Marie-Laure Leblanc vit avec son père près du Muséum d’histoire naturelle de Paris où il travaille. A six ans, la petite fille devient aveugle, et son père crée alors pour elle une maquette reconstituant fidèlement leur quartier pour l’aider à s’orienter et à se déplacer. Six ans plus tard, l’Occupation nazie les pousse à trouver refuge à Saint-Malo chez l’oncle du père de Marie-Laure, un excentrique profondément marqué par son expérience de la Première Guerre mondiale, qui vit reclus dans sa maison en bord de mer. Pour éviter que les Allemands ne s’en emparent, le Muséum a confié à Leblanc un joyau rare, la copie d’un diamant ayant appartenu à la famille royale de France, sans savoir qu’il s’agit en réalité de l’original. Loin de là, en Allemagne, Werner grandit dans un pensionnat pour enfants de mineurs décédés. Curieux et intelligent, l’orphelin se passionne pour la science et la mécanique et apprend rapidement à réparer les machines qui lui tombent sous la main. Un talent rare repéré par les Jeunesses hitlériennes où il se trouve enrôlé. Prenant conscience des fins auxquelles est utilisée son intelligence, il est sanctionné, devenant un simple soldat de la Wehrmacht. En 1944, son chemin croise en France celui de Marie-Laure alors que Saint-Malo est incendiée et pilonnée par les bombes.

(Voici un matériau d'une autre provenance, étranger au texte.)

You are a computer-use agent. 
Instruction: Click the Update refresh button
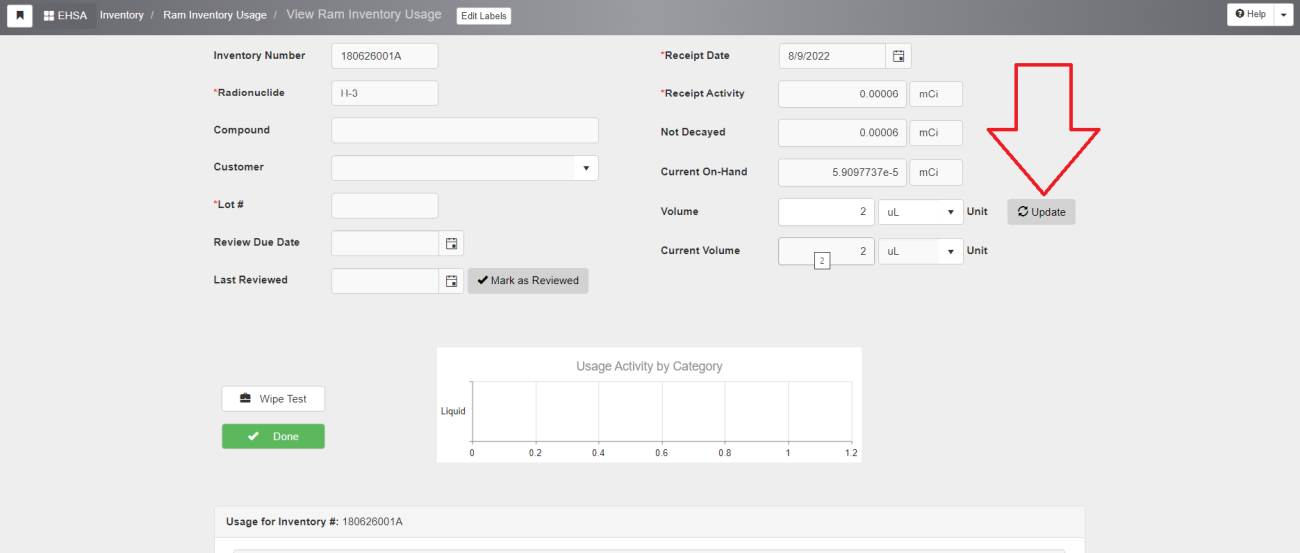tap(1041, 212)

Un roman historique, un genre que je lis assez peu, et qui sort de ma zone de confort, même si j’aime beaucoup l’histoire. Cela nuance certainement mon avis. Le côté historique m’a cependant plu, je dirai même que c’est une des choses que j’ai le plus aimé dans le roman : notamment le point de vue de Werner, côté Allemand. Je regrette que la Résistance n’ait pas été évoquée un peu plus en profondeur. Je me serai au contraire passée de cette histoire de diamant (dans le résumé anglais il n’en est pas fait mention d’ailleurs) car j’ai trouvé l’intrigue qui l’entourait assez dénuée d’intérêt, plate et somme toute pénible.

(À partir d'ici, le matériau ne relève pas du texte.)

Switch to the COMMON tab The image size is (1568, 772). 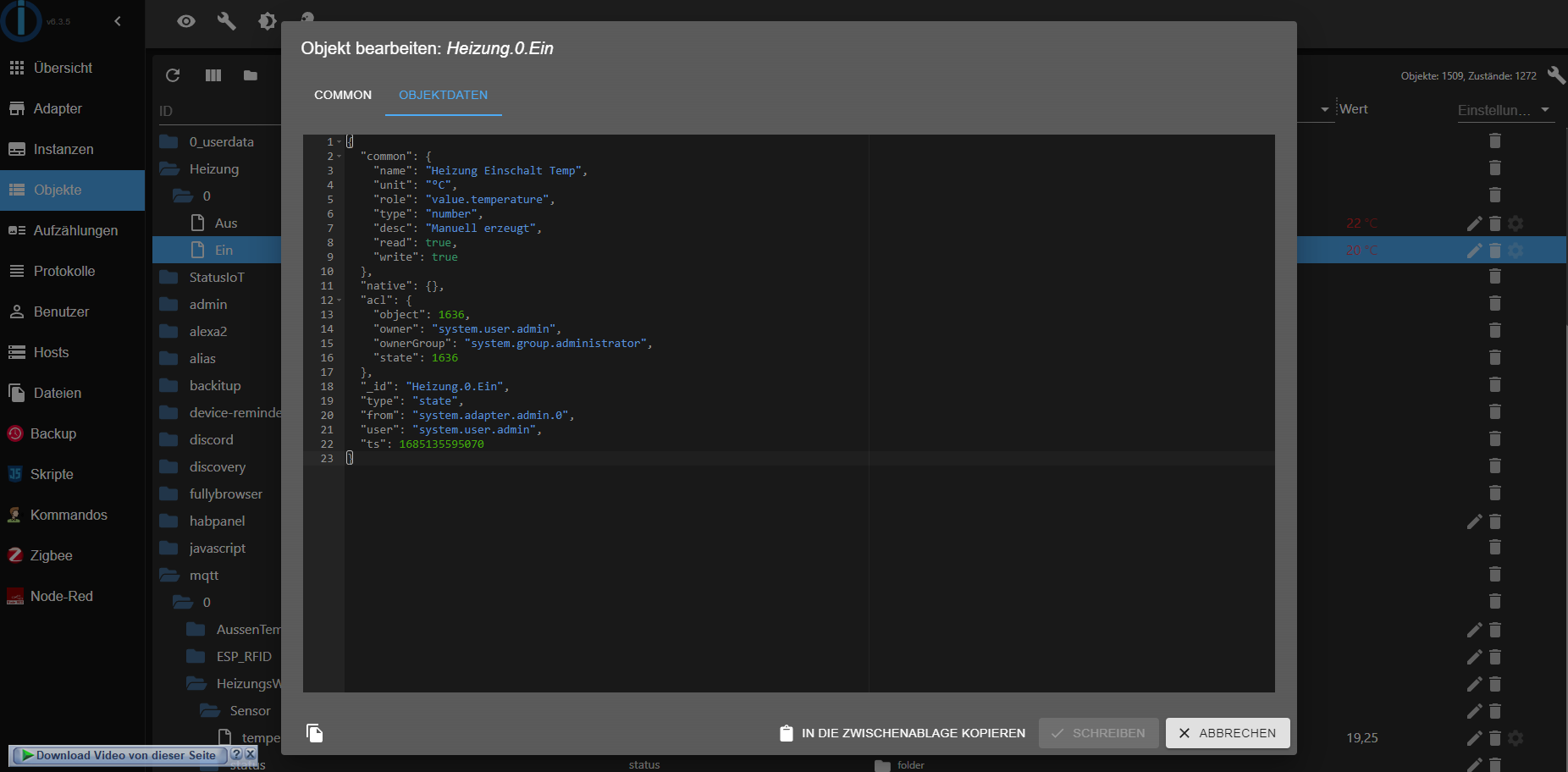pos(343,95)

Ce que je reproche le plus au roman est son rythme. J’ai été agréablement surprise par le début : je suis directement rentrée dedans, le style était bon, le rythme des phrases fluide. Mais l’intrigue, elle, est lente : de la page 70/80 à 400 ça devient rapidement long. Il y a des passages où il ne se passe rien d’autre que Marie-Laure qui lit des livres, va à la plage ramasser des coquillages et Werner qui bricole sur des radios. Le format des flashbacks qui coupent sans cesse les évènements de 1944 aggravent les choses : on a de l’action, enfin, sur 4 chapitres de 3 pages se déroulant en 1944, puis 60 pages de 1934, 1940, etc où rien n’avance. C’est frustrant, et dommage que les pages les plus intéressantes (1944) soient si rares et entrecoupées de ses longs flashbacks qui au final, font tout le roman.

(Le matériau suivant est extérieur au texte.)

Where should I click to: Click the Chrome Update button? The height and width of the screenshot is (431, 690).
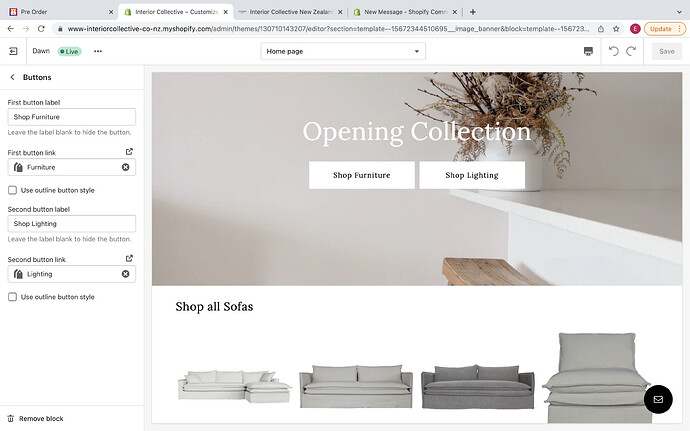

Heureusement, certains évènements ou anecdotes historiques attisent votre intérêt de temps à autre, et heureusement qu’ils étaient là. Sinon, c’est long. D’autant plus qu’on vous a promit dans le résumé (surtout le résumé anglais, c’est encore pire) un petite amourette « against all ods » entre Werner et Marie-Laure. Donc ben vous vous y attendez. Vous attendez. Et encore et encore, parce qu’au final ils se rencontrent que vers la page 450. Pas de soucis, mais dans ces cas-là il ne fallait pas le vendre comme une histoire d’amour, parce qu’on est sans cesse dans l’attente d’une rencontre qui ne vient pas, et le fait que nos attentes ne trouvent pas de réponses rend le tout encore plus long.

Néanmoins, All the light we cannot see saura plaire à ceux qui adorent l’histoire et les livres un peu contemplatifs et très narratifs. Pour ceux qui sont plutôt comme moi, je vous conseille de passer votre chemin : vous risquez de vous ennuyer comme moi. Je ne regrette cela dit pas ma lecture car elle était intéressante, la fin était belle et perturbante, et l’écriture restait agréable et fluide. C’est l’intrigue qui coinçait vraiment, pour ma part. Les coquillages et les diamants, ça va cinq minutes…

Une belle histoire sur la 2ème guerre mondiale, malheureusement trop lente et contemplative à mon goût.